Stored data entries:

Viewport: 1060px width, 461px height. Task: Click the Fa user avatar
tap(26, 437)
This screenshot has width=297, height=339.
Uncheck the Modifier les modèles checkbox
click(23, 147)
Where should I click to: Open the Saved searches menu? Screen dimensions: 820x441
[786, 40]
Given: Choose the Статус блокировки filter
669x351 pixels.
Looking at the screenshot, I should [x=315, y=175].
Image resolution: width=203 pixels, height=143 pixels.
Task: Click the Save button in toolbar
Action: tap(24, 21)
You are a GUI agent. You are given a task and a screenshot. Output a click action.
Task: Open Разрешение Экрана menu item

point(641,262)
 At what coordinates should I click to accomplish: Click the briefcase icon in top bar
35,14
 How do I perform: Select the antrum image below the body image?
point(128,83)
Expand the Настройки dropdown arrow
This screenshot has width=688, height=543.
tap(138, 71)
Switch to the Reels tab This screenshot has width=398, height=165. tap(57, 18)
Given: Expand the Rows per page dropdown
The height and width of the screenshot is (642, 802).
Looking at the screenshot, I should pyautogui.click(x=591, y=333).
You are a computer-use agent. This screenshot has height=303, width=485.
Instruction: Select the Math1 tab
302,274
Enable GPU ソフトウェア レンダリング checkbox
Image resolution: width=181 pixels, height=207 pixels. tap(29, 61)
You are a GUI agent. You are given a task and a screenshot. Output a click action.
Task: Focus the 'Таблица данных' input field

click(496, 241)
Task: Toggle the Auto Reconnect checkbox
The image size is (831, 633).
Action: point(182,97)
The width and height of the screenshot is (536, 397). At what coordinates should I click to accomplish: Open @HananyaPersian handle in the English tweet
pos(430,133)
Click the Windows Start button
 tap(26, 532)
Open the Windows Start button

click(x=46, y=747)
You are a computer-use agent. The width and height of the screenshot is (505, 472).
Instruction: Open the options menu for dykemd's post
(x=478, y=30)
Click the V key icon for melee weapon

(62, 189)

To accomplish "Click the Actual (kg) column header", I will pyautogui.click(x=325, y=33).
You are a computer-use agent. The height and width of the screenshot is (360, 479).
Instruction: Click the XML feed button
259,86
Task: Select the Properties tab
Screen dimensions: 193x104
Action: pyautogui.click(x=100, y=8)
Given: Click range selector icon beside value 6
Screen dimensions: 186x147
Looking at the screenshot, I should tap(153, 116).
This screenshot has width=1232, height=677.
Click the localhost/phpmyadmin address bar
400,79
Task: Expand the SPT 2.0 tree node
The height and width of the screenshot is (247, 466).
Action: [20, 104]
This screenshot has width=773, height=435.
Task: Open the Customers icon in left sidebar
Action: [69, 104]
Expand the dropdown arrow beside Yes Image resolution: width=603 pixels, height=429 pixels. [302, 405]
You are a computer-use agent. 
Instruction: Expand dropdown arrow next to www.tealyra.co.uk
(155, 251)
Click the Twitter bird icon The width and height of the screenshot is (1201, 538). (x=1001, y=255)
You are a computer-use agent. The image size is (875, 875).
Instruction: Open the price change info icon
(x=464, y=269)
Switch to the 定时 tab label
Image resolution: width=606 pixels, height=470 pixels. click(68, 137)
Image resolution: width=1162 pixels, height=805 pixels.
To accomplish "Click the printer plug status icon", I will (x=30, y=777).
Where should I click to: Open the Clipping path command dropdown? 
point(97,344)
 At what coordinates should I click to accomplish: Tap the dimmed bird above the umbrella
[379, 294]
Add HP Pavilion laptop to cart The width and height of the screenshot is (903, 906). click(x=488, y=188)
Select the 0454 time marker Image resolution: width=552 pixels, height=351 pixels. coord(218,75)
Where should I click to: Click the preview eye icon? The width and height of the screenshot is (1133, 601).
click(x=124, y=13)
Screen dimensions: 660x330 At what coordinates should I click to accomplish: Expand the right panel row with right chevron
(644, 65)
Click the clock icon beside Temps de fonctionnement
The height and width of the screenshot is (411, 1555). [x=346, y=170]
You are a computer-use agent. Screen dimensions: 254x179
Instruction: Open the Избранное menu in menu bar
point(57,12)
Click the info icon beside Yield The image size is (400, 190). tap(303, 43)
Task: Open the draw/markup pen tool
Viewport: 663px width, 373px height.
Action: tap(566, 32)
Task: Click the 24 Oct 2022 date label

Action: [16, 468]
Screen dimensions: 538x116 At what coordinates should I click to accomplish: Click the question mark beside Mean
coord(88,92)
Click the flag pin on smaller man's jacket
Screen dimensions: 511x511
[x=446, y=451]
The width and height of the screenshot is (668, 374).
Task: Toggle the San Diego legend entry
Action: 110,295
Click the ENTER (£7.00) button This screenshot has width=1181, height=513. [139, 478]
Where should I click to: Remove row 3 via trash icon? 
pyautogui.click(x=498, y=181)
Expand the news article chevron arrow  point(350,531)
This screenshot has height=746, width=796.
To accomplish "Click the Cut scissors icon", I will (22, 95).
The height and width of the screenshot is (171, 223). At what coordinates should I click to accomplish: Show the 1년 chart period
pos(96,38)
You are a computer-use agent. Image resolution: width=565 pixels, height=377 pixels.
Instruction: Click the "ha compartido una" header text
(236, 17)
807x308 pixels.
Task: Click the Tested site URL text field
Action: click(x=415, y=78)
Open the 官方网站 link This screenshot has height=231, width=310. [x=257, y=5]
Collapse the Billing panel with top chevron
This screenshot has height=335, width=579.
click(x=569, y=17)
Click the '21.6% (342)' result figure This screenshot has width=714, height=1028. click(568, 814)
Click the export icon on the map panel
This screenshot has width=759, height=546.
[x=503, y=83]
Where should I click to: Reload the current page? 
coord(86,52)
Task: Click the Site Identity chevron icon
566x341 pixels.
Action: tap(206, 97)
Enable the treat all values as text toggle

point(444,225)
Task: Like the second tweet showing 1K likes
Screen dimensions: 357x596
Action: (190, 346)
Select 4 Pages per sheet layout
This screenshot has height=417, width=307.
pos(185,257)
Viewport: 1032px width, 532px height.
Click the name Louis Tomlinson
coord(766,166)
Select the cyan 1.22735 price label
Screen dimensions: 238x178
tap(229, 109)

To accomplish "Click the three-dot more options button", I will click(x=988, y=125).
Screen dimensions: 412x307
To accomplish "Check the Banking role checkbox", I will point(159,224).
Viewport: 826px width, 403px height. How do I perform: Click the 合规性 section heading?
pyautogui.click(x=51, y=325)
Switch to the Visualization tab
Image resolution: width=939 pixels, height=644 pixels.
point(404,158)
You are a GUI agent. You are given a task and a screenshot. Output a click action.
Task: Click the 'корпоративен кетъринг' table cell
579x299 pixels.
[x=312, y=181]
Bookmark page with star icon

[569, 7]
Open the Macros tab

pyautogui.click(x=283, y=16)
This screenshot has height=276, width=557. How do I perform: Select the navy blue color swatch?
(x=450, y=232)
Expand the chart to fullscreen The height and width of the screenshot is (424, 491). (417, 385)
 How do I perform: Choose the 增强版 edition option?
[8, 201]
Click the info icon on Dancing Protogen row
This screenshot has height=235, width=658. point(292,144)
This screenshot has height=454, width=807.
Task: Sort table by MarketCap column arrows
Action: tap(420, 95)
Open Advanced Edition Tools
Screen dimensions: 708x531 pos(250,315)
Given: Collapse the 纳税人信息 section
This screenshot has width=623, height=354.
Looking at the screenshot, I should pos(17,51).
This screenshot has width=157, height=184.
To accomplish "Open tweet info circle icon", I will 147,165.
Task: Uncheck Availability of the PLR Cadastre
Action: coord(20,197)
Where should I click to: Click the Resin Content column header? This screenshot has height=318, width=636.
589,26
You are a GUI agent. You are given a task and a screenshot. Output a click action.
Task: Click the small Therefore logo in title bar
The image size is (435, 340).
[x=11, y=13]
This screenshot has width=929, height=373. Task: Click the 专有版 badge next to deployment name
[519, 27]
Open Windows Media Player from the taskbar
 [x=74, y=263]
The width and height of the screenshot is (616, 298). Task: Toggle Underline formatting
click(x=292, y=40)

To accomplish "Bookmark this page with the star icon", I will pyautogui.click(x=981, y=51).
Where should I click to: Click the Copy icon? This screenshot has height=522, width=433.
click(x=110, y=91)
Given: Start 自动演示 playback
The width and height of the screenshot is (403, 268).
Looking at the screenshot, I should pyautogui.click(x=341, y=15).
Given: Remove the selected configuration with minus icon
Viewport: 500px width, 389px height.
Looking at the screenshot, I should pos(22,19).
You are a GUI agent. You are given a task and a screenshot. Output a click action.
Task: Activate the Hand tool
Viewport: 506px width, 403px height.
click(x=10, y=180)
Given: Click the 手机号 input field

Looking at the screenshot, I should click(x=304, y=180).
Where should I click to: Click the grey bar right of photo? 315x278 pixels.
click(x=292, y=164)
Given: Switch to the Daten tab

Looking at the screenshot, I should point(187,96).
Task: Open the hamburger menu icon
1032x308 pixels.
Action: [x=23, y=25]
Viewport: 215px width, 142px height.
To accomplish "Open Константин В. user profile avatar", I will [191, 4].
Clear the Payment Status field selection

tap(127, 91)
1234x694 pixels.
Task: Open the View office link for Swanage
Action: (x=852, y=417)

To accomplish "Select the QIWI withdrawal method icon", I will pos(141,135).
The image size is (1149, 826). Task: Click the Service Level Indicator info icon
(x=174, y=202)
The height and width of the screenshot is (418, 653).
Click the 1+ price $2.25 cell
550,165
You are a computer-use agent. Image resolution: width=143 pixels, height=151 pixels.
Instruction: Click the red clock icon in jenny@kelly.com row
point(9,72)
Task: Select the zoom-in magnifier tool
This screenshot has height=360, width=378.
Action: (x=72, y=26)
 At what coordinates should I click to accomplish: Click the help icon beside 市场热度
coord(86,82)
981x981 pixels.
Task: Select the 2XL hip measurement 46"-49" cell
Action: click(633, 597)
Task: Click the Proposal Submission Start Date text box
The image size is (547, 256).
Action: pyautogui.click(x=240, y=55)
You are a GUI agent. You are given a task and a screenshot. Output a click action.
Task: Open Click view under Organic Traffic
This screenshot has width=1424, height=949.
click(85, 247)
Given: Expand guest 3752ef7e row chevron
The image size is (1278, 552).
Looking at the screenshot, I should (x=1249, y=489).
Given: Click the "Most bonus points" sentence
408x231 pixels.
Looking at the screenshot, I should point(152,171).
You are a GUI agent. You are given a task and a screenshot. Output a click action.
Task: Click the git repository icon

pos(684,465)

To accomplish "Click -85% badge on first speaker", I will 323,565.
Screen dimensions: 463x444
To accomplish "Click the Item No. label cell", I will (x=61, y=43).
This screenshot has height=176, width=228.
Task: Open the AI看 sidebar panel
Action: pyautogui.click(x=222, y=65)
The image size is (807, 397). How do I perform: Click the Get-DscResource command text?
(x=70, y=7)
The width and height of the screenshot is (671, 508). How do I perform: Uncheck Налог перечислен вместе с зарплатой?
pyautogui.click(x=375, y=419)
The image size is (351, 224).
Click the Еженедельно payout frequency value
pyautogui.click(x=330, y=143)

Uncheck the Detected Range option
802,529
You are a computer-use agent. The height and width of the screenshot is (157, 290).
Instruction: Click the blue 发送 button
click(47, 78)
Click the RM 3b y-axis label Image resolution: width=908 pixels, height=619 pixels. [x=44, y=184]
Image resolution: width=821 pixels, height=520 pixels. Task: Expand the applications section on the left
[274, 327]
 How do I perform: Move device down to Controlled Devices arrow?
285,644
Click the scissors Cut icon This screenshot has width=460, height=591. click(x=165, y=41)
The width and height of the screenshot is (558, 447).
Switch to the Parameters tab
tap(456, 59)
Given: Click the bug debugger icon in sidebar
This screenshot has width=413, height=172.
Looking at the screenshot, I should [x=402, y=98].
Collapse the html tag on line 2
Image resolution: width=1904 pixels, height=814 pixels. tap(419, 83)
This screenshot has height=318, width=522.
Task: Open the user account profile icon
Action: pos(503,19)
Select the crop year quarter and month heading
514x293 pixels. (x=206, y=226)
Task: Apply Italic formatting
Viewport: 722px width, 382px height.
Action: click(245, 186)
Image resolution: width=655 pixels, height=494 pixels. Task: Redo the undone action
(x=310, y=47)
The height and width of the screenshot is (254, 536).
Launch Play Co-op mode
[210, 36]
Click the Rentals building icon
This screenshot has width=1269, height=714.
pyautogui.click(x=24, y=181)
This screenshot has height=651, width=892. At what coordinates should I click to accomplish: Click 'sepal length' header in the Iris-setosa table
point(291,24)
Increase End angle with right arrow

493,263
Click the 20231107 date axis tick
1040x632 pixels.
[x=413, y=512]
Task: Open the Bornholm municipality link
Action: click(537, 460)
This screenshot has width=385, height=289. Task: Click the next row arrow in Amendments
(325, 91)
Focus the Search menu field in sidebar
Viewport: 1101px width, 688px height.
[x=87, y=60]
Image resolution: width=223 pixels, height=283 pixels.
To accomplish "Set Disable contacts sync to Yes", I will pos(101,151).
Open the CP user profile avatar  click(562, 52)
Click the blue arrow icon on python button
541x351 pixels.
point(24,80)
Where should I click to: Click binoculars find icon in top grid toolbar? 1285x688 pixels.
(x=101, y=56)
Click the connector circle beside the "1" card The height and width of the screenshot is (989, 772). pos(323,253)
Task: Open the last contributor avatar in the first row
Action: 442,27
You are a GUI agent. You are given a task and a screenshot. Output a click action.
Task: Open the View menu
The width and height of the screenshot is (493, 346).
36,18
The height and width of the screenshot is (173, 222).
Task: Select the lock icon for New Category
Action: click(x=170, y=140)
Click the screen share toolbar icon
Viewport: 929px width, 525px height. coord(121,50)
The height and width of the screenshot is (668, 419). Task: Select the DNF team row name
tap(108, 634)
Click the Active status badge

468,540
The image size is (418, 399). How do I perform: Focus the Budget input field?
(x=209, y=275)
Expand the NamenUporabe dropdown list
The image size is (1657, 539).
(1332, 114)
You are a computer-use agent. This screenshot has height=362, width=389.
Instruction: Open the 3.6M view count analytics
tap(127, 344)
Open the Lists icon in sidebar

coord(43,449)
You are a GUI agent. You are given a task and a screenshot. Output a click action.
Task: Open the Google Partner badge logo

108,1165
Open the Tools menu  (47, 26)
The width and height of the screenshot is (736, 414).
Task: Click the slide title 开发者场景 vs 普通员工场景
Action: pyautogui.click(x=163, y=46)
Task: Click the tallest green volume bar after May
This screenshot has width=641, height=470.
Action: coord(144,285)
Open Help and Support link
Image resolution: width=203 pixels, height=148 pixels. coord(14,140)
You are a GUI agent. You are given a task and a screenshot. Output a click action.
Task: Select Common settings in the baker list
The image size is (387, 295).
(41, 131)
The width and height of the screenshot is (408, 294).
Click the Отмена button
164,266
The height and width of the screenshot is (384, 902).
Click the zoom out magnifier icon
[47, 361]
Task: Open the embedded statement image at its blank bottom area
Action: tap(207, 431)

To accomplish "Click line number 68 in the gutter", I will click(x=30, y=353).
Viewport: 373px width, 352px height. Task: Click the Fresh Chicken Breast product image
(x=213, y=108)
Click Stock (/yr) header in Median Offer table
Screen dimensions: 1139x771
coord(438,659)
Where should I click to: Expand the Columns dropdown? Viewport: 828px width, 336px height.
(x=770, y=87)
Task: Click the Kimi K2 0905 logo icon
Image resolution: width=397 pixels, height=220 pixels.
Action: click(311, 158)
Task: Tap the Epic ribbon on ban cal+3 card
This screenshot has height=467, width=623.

PROMPT:
Throughout the data above, copy all lines where the word "computer" is found.

RESPONSE TO THE EXERCISE:
You are a computer-use agent. This screenshot has height=303, width=485.
You are a computer-use agent. The width and height of the screenshot is (505, 472).
You are a computer-use agent. The height and width of the screenshot is (360, 479).
You are a computer-use agent. 
You are a computer-use agent. The image size is (875, 875).
You are a computer-use agent. Screen dimensions: 254x179
You are a computer-use agent. Image resolution: width=565 pixels, height=377 pixels.
You are a computer-use agent. Image resolution: width=143 pixels, height=151 pixels.
You are a computer-use agent. The height and width of the screenshot is (157, 290).
You are a computer-use agent. This screenshot has height=362, width=389.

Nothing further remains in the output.